114th President of the New Jersey Senate
- In office January 12, 2010 – January 11, 2022
- Preceded by: Richard Codey
- Succeeded by: Nicholas Scutari

Majority Leader of the New Jersey Senate
- In office January 8, 2008 – January 12, 2010
- Preceded by: Bernard Kenny
- Succeeded by: Barbara Buono

Member of the New Jersey Senate from the 3rd district
- In office January 8, 2002 – January 11, 2022
- Preceded by: Raymond Zane
- Succeeded by: Edward Durr

Personal details
- Born: June 11, 1959 (age 67) Camden, New Jersey, U.S.
- Party: Democratic
- Spouse: Patti Sweeney
- Children: 2
- Website: State Senate website Campaign website

= Stephen Sweeney =

114th President of the New Jersey Senate

Stephen M. Sweeney (born June 11, 1959) is an American politician and labor leader who served in the New Jersey Senate from 2002 to 2022, representing the 3rd legislative district.
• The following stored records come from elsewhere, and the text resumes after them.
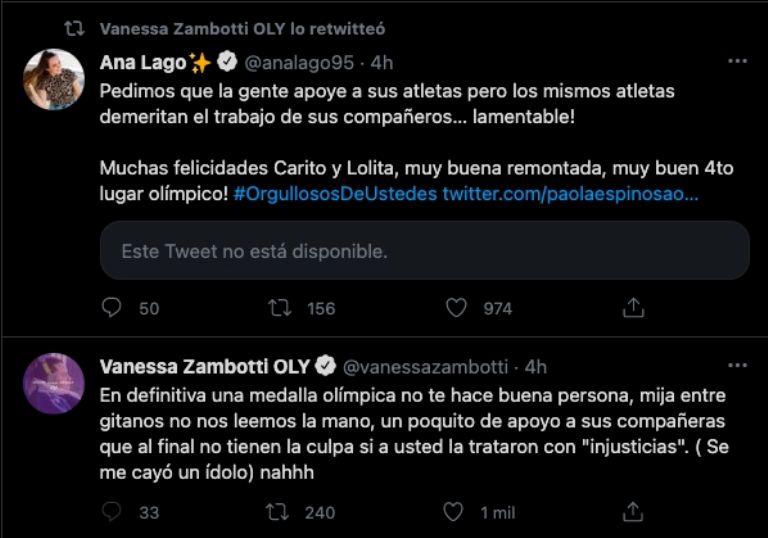Click Ana Lago display name

[143, 63]
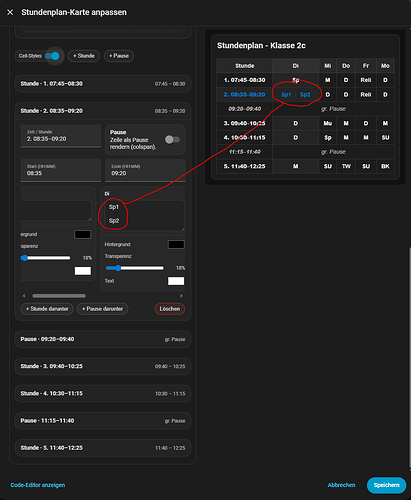Viewport: 411px width, 500px height.
Task: Enable the Pause row toggle
Action: [x=172, y=140]
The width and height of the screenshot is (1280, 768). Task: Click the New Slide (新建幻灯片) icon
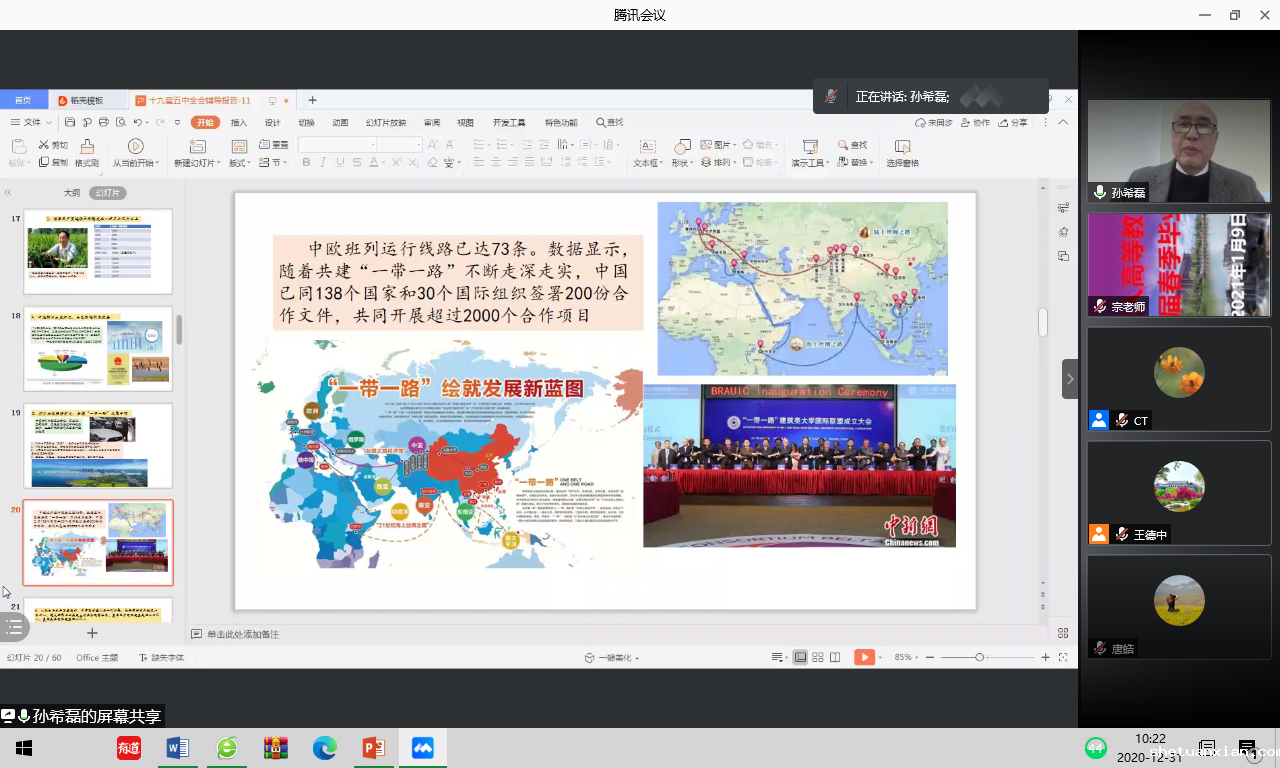[197, 147]
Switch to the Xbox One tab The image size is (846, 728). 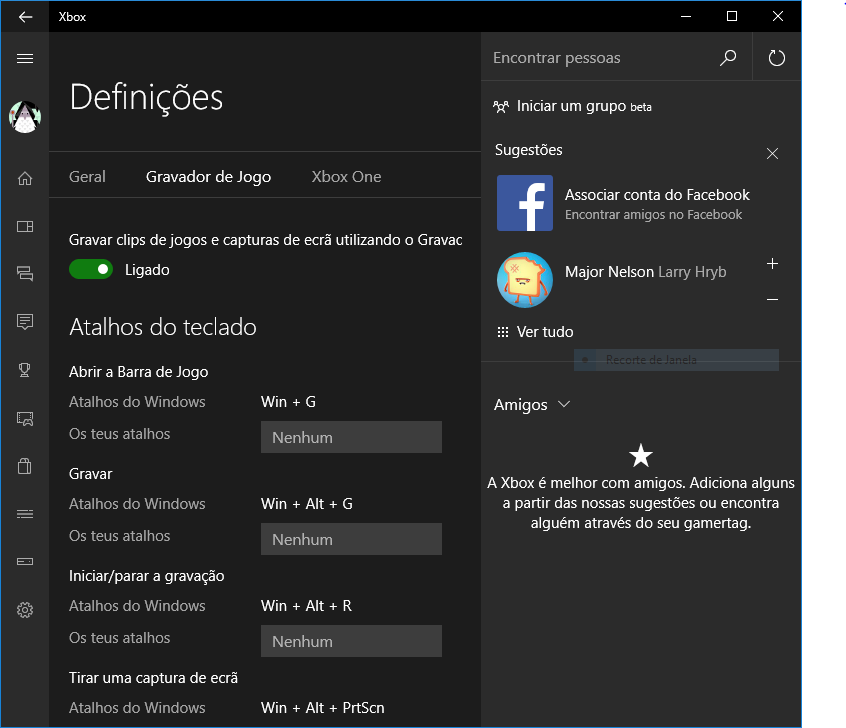(x=346, y=177)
A member of the Democratic Party, he was the 114th President of the New Jersey Senate from 2010 to 2022.

A Union Ironworker by trade, Sweeney was frequently described as a political power broker in New Jersey politics and identifies as a moderate and a fiscal conservative. His legislative tenure ended after he was defeated in 2021 by Republican Edward Durr in a major upset. Following his defeat, Sweeney announced his candidacy in the 2025 New Jersey gubernatorial election, placing last in the June primary.

== Early life ==
Sweeney was born in Camden, New Jersey, and graduated from Pennsauken High School in 1977. He is of Irish ancestry. He joined Ironworkers Local 399 (of Camden, New Jersey) and gained journeyman status on January 1, 1980.

== Career ==
=== Gloucester County Commissioner ===
Sweeney served on the Gloucester County Board of County Commissioners, a post he held since 1997, and served as the Director of the board from January 6, 2006, until he left office in 2010. During that period of time he simultaneously held a seat in the New Jersey Senate and was a Freeholder, a practice known as "double dipping" that was allowed under a grandfather clause in a 2007 state law that prevents dual-office-holding but allows those who had held both positions as of February 1, 2008, to retain both posts.

===New Jersey Senate===
Sweeney sponsored a 2002 law allowing municipalities and other public entities beginning a construction project to enter into a Project Labor Agreement (PLA), an agreement that establishes the terms and conditions of employment and prohibits the use of strikes and lockouts, which can save money by reducing cost overruns and work stoppages, and contribute to decreased labor unrest. A 2005 law Sweeney sponsored enabled the Delaware River and Bay Authority to establish an ethanol plant in Southern New Jersey, the first of its kind in any of the Mid-Atlantic states, a project intended to create jobs for South Jersey and supply a new market for farmers in the region. In response to heightened security warnings around potential targets such as chemical and nuclear plants since the September 11 terrorist attacks that destroyed the World Trade Center, Sweeney pushed to require potentially vulnerable facilities to implement security standards and to explore possible safer technologies. He sponsored legislation to allow security guards at nuclear plants to carry assault weapons and high-powered ammunition. The bill, which was signed into law in September 2003, requires guards to undergo mandated training in the use of the firearms before getting access to the weapons.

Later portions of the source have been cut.